Spectrum, Bristol
Spectrum is a five-storey modern office building in Bristol, England, designed by BGP Group Architects and completed in 1984. Located on Bond Street near Cabot Circus, the building is clad in reflective blue glass and aluminium frames in a style typical of 1980s British commercial architecture. Its stepped form was intended to reduce visual impact on adjacent listed buildings and reflect contemporary priorities in workplace design. The façade and massing of the building soon earned it local nicknames such as the Glass Palace, Glasshouse, and Yellow Submarine. Though regarded as bold and innovative at the time, its design has since attracted mixed critical reception.
History
The Spectrum building was developed between 1982 and 1984 on a site formerly occupied by 19th-century streets and buildings, including the Bunch of Grapes public house and the Stonehouse music venue. Initial redevelopment proposals emerged in the 1970s and underwent significant revisions owing to the site's inclusion in the Portland and Brunswick Square Conservation Area. Early schemes contained housing and hotel elements, but these were eventually replaced by a fully commercial scheme. The final design, approved after extensive consultation, features a five-storey all-glass curtain wall structure that steps down to three and four storeys along Pembroke and Gloucester Streets.Construction and opening (1982–1984)
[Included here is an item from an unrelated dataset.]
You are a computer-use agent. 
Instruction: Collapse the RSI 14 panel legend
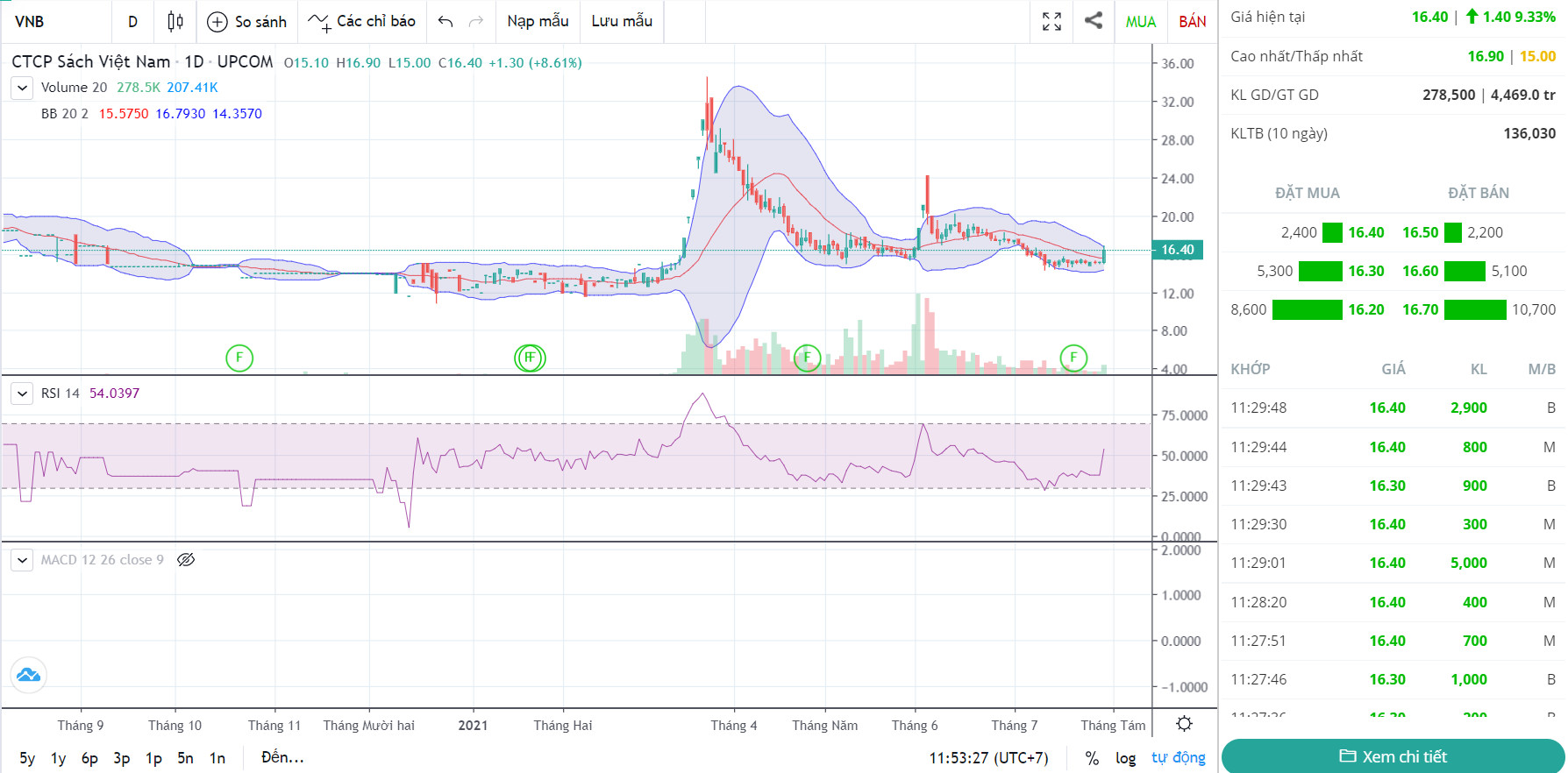[x=22, y=394]
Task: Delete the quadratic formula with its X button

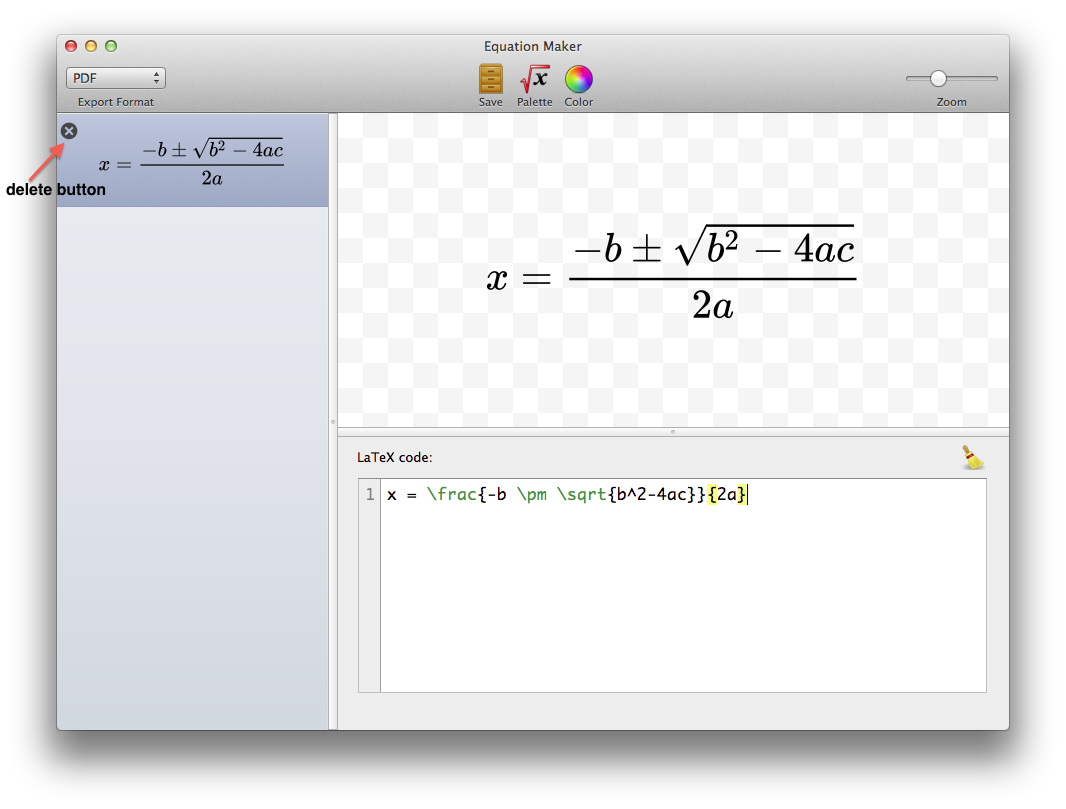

Work on site began in late 1982 under Midlands-based developer Espley-Tyas. Contemporary reports placed the construction cost between £8 million and £9 million, substantially higher than early estimates of £6 million, with an investment valuation of some £14 million on completion. Marketing agents Hartnell Taylor Cook promoted Spectrum as the "most advanced mid-size office building between Bristol and West London", with anticipation of a single occupier.Although practical completion was achieved in June 1984, the official opening reception was deferred to later in the year to avoid the summer holiday season, and the building initially stood empty. Commentators noted that few multinational firms sought large high-specification offices outside the capital, prompting the developer to consider subdividing the floorplates if no sole tenant emerged. Meanwhile, the three-storey entrance lobby, designed to include tropical planting, was fitted out as a marketing suite.
Glazing difficulties and remedial works
In the weeks before the opening, contractors discovered that many of the blue-tinted double-glazed units exhibited streaking and dark shadows. Initially treated as dirt accumulated during transportation from Germany, the marks were soon suspected to be condensation trapped between the panes, raising the prospect of wholesale replacement at a cost of several hundred thousand pounds. Espley-Tyas commissioned chemists at the University of Bristol to identify the cause and devise a cleaning method; their recommendations, implemented in early 1985, largely resolved the problem without full replacement. Later criticisms of the glass were given by architectural scholar John Punter, who describes the façade as "tear-stained" in appearance after reacting with insulation materials.Ownership changes and letting
Financial difficulties at the parent company led to Stock Exchange suspension of Espley Trust shares in January 1985, but a restructuring deal allowed work on Spectrum to continue. Shortly afterwards, Prudential Assurance acquired the freehold, and active marketing resumed. While full occupation was not achieved until the late 1980s, early lessees praised the building's raised floors, advanced HVAC, and energy-saving solar-heated water system that offset its night-time illumination.Tenants since the 1990s have included Morgan McKinley, Civica, Bupa Healthcare, and the RAC Legal Services Division. The RAC's in-house legal service, among the first major occupants, was based in Spectrum during a widely reported 1985 litigation case.
In October 2025, a proposal to convert the building to student accommodation was submitted to Bristol City Council. The plan has since met opposition from the Bristol Civic Society, who fear a risk of the building losing its character under the current needs of the student housing market.